What you should do =
Keep to one stretch of the data below, the lines from the one with "Click the smiling face emoji after 'today!'" up to and including the one with "This screenshot has height=1038, width=1551.", and return that stretch exactly.

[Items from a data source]
---+---

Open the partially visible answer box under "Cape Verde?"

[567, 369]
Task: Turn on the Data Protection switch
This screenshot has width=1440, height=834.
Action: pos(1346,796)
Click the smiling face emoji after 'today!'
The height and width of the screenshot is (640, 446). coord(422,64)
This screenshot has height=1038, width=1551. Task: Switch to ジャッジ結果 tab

---+---

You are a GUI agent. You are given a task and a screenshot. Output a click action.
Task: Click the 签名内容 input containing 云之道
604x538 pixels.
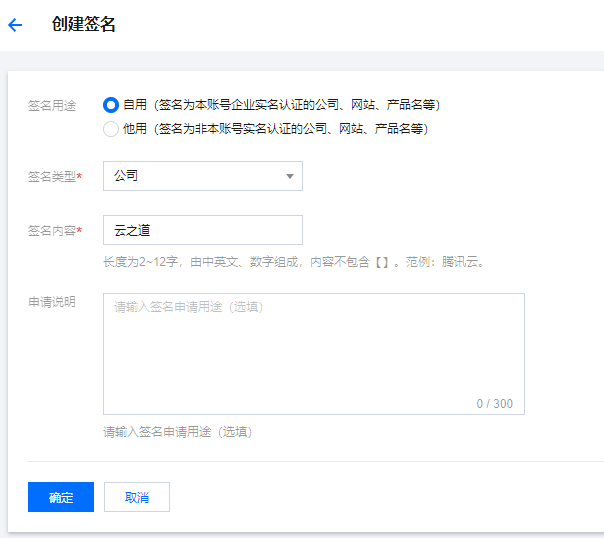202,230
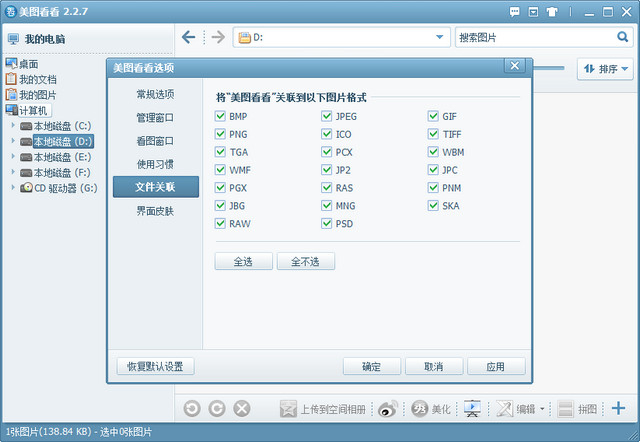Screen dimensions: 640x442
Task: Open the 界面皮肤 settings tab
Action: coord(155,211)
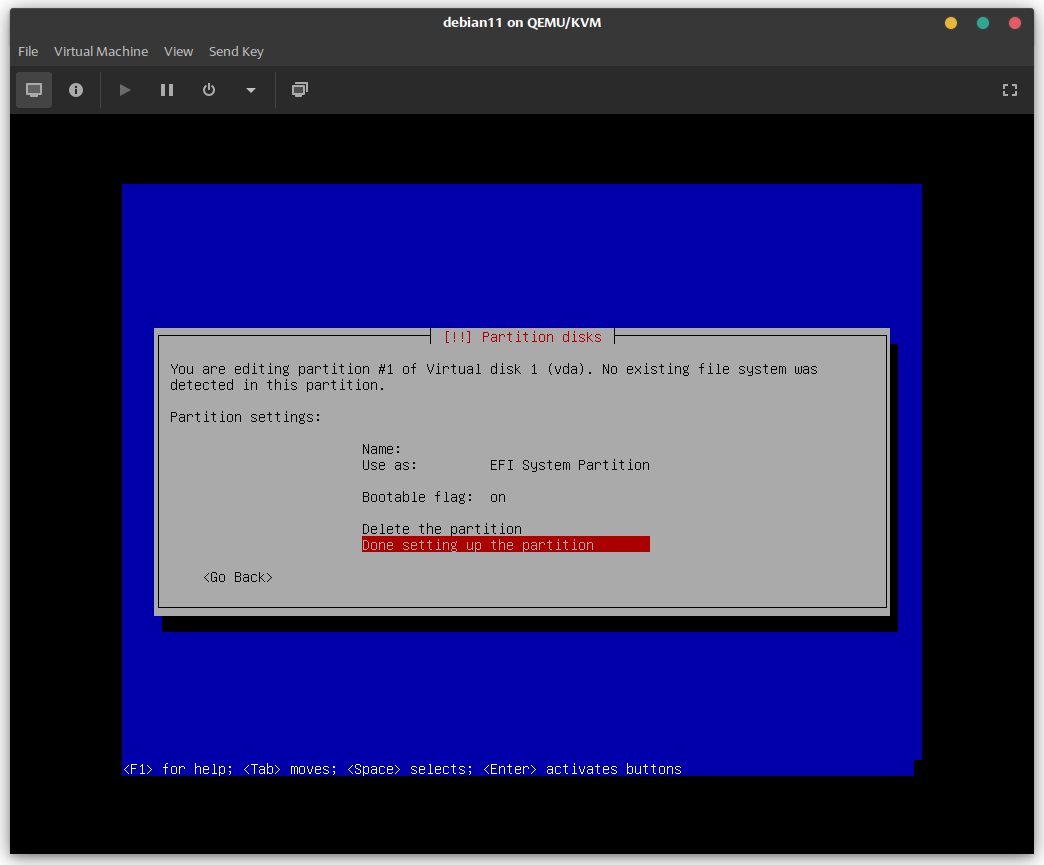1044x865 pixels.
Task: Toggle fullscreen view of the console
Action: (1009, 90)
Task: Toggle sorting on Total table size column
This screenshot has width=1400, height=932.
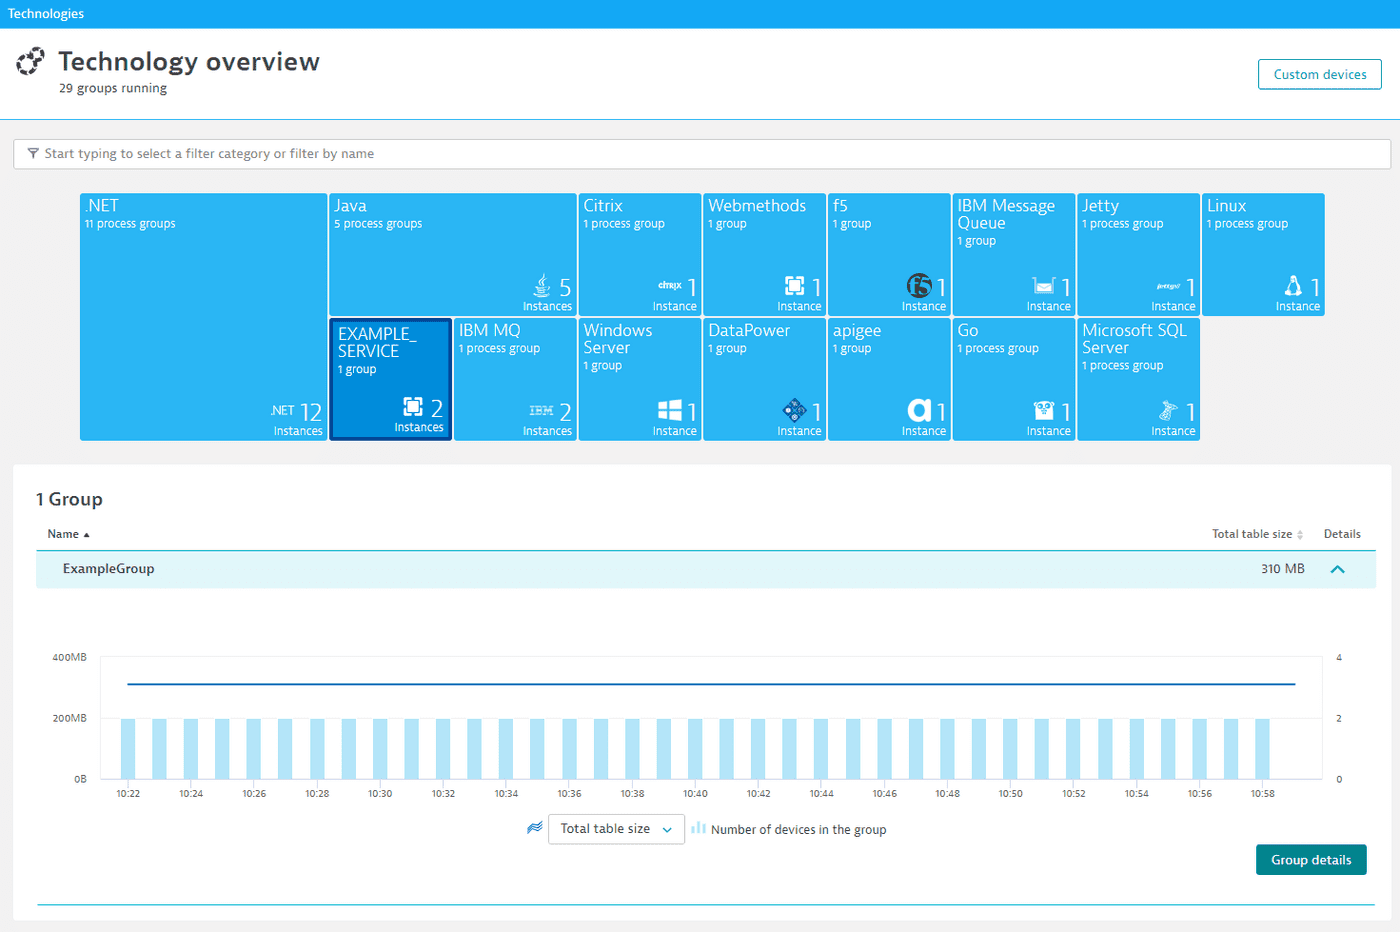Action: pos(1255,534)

---+---

Reply to the exercise =
Click the smiling face emoji after 'today!'
The height and width of the screenshot is (640, 446). coord(422,64)
This screenshot has height=1038, width=1551. Task: Switch to ジャッジ結果 tab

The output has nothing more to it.